Bp Tomasik mówił młodym również o wolności: - Wolność to nie jest dowolność. Wolność to nie znaczy, że mogę czynić to, co chcę. Wolność to jest wybór prawdy poznanej przez nasz rozum. Chrystus mówił: "Poznacie prawdę, a prawda was wyzwoli". Bo można być niewolnikiem środowiska, mediów, własnych namiętności. Popatrzmy, jaką tragedią jest rozumienie wolności przez narkomana. On zniszczył wolność całego siebie, akcentując wolność jako możliwość tylko wyboru, zagubił prawdę o dobru. Tu, na Jasnej Górze, chcemy prosić Matkę Bożą, abyśmy byli wolni, wolni od zła, od przymusu, wolni od fałszywych interpretacji i fałszywych propozycji. To wymaga naprawdę siły, to wymaga także Bożego światła.
Drogę Krzyżową na wałach jasnogórskich poprowadzili uczniowie LO z Iłży.
Na zakończenie w kaplicy Cudownego Obrazu maturzyści swoje egzaminy i wybory drogi życiowej, które są przed nimi, zawierzyli Matce Bożej. Modlitwę zawierzenia odczytali uczniowie X LO w Radomiu.
Wiktoria Stefańska z V LO im. R. Traugutta przyjechała na Jasną Górę, bo wierzy we wsparcie Matki Bożej. - Zostało tak naprawdę niewiele dni do matury, śmiejemy się, że już nie pomogą nam repetytoria, tylko modlitewnik - mówi.

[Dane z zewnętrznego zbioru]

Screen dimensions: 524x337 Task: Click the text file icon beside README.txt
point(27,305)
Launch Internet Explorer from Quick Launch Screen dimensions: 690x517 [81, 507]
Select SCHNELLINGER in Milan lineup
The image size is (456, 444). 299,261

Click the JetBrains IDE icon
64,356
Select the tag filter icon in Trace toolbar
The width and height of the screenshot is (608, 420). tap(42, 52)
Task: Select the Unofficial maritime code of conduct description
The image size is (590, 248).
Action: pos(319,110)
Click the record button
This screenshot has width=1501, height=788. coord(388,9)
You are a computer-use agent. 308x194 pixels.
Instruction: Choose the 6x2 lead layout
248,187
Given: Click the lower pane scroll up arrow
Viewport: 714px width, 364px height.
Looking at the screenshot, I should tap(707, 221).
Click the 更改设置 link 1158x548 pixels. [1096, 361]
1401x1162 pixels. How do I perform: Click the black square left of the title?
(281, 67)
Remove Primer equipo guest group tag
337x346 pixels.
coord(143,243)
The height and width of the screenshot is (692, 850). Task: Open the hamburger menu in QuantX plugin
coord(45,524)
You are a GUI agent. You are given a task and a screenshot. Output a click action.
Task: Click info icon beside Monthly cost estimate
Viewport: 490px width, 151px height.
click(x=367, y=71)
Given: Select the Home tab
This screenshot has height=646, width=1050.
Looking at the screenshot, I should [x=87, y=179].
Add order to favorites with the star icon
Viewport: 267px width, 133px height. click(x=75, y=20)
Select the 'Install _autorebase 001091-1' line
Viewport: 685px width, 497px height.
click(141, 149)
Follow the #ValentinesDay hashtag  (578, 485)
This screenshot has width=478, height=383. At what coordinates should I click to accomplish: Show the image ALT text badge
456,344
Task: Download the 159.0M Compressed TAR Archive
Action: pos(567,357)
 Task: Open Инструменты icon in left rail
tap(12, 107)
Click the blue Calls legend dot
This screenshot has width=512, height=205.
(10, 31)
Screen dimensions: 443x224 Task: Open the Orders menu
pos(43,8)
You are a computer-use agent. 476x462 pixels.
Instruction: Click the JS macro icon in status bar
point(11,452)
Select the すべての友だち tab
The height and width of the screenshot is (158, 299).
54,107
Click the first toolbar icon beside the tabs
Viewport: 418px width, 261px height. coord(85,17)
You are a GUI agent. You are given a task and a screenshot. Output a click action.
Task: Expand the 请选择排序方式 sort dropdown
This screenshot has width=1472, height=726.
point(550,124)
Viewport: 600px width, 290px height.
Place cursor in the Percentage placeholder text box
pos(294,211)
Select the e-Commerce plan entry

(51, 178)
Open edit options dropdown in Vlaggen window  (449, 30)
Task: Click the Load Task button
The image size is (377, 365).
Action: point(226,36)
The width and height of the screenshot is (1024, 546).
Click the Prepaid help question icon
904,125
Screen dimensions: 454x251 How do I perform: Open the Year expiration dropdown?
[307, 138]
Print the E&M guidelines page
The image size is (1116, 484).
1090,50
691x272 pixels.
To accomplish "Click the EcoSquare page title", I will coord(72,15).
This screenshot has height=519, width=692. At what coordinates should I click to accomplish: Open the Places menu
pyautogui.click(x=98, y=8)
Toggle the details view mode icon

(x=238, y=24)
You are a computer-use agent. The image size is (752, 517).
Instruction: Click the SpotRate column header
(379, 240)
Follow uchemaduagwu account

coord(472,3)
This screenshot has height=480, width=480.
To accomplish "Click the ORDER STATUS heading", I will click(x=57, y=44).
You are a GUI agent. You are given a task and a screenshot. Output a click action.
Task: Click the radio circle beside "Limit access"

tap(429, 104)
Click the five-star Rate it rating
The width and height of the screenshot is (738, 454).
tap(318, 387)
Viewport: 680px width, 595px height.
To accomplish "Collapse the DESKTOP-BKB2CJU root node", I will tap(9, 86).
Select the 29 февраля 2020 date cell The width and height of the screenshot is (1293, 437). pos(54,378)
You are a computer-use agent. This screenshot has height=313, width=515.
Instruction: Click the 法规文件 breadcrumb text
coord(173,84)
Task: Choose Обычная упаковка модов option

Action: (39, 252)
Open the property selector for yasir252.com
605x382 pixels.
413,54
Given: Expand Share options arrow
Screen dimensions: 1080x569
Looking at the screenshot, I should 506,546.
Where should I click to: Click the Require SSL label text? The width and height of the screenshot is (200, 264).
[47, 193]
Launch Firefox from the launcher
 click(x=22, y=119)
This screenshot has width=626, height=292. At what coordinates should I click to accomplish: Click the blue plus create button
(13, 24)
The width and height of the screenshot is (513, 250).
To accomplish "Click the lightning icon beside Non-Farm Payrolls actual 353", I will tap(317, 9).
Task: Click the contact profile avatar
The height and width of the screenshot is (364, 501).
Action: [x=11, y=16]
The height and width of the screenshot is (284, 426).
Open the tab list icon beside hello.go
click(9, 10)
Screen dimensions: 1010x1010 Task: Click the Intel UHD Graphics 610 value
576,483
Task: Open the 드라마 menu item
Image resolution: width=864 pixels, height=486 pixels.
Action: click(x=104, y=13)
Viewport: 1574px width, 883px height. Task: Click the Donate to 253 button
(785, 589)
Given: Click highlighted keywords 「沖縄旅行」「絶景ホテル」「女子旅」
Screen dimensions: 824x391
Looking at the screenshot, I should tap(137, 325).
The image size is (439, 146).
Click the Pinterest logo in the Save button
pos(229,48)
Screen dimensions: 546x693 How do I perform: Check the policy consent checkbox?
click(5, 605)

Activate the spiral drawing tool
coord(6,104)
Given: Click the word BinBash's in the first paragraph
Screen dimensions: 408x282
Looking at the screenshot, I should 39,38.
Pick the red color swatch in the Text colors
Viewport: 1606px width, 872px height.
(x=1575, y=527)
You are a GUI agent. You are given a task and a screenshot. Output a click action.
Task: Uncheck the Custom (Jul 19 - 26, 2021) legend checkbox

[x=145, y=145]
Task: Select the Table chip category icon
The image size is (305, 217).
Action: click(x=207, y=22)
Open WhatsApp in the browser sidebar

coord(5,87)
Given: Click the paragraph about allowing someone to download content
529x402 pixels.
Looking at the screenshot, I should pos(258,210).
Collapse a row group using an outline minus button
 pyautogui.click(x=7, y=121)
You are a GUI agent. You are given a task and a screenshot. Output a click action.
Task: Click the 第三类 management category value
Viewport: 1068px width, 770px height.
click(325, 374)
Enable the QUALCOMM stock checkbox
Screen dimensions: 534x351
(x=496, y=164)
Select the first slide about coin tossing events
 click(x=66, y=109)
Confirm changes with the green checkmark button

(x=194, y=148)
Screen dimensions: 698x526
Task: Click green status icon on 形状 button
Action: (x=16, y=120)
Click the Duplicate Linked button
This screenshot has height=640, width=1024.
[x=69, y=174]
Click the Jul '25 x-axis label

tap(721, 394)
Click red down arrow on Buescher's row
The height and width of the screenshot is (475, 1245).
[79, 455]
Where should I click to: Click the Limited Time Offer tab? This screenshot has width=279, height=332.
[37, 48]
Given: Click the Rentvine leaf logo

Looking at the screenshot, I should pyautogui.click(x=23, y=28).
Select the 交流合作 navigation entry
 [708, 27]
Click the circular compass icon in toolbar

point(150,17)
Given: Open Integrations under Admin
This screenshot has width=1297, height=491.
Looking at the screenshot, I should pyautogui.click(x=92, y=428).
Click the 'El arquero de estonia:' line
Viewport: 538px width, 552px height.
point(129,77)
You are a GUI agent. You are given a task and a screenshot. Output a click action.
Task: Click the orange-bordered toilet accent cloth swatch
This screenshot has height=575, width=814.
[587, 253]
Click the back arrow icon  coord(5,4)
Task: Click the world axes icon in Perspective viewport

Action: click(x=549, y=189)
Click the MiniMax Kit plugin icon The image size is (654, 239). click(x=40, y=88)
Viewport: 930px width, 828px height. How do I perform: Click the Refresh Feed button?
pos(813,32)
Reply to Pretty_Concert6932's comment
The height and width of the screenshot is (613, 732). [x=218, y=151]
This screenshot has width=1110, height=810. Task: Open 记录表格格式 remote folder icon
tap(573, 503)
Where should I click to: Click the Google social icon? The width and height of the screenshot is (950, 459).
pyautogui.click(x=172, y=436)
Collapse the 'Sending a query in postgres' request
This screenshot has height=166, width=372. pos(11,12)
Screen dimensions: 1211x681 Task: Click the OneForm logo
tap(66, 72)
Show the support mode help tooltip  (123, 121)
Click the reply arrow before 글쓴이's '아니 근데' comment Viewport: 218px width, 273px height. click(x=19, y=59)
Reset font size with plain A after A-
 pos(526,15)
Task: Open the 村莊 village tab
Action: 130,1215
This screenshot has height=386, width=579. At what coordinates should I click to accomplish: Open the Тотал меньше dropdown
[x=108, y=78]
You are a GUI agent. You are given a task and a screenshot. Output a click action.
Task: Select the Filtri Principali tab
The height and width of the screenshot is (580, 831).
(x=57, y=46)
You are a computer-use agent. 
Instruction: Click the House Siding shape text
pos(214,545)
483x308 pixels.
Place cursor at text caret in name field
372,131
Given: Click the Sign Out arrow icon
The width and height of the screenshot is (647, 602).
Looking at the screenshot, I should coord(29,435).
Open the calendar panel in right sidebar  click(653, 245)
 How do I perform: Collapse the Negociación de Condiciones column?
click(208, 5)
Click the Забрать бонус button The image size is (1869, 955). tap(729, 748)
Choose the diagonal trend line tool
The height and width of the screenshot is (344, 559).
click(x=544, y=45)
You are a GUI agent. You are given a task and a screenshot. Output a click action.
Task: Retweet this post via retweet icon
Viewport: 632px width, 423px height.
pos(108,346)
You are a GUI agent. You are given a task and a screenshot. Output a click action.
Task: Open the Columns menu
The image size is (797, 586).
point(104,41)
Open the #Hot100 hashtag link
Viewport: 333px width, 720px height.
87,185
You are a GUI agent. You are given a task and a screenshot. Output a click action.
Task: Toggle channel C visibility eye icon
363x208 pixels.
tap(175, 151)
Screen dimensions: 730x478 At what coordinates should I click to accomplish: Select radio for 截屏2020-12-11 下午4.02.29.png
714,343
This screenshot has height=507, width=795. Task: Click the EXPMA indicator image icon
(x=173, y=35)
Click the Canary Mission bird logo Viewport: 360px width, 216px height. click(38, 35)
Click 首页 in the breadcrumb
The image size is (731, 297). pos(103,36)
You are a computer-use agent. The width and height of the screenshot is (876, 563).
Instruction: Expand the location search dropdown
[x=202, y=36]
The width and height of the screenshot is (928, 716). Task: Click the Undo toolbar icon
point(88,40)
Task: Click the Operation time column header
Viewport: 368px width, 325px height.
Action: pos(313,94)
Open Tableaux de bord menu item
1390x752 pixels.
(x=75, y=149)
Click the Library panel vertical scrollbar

Ewa Stani, również z V LO, przyznaje, że modlitwa bardzo im pomaga. - Na Jasnej Górze jestem pierwszy raz, ale na pewno nie ostatni - zaznacza.
Małgorzata Sar, katechetka z IV LO w Radomiu, mówi, że z jej szkoły przyjechało 200 osób. - Oni bardzo chcą tu przyjeżdżać nie tylko po to, by prosić o zdanie egzaminów. Oni rzeczywiście tutaj czują się jak u Mamy, czują się jak u siebie - tłumaczy.